No quiero que haya problemas en el trabajo por culpa de ese hobby. Por qué lo dice. No quiero que luego venga a pedirme permiso para ausentarse. Descuide. No quisiera tener que despedirla. Trago en seco. Soy la única entrada fija de dinero que tenemos mi marido y yo.
Cómo va con el trabajo, pregunta. Ya casi termino todas las tareas de la semana. Te llevas trabajo a la casa, pregunta. Recuerdo que el video usurpado está en mi bolso. Dudo. Afirmo.
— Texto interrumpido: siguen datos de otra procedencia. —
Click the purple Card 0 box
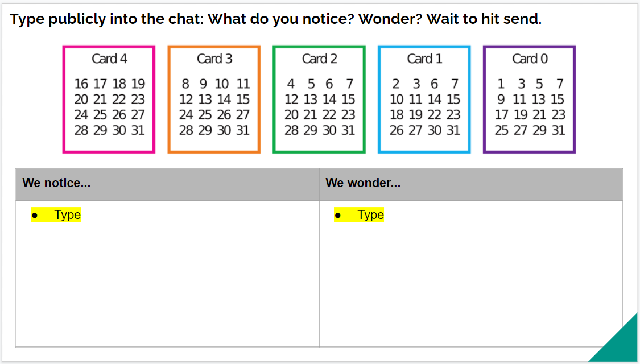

Salimos de la oficina. Caminamos por el pasillo. La salida está al final del túnel. El sol alumbra con menos intensidad. Pronto se hará de noche. Puedo llevarla a su casa si me hiciera camino. Es demasiado lejos. La puedo adelantar. No hace falta. La parada del ómnibus es muy cerca.
En la puerta, el jefe me cachea el cuerpo frente al guardia de seguridad. Todo en orden, dicen.
Bajamos las escaleras. Yo bajo con cierta dificultad. El bolso pesa demasiado. Aún no me recupero del todo. Aún no alcanzo mi estatura habitual. Miro al reloj. A las siete sale el ómnibus. Aún me quedan algunos minutos. Hasta mañana, digo. Dentro del bolso el video usurpado grita cada vez con menos fuerza. Aprieto el bolso. Tengo ganas de salir corriendo. Sospecharían. Una persona que corre por la calle siempre es sospechosa. Relájate, pienso. Ya casi llego.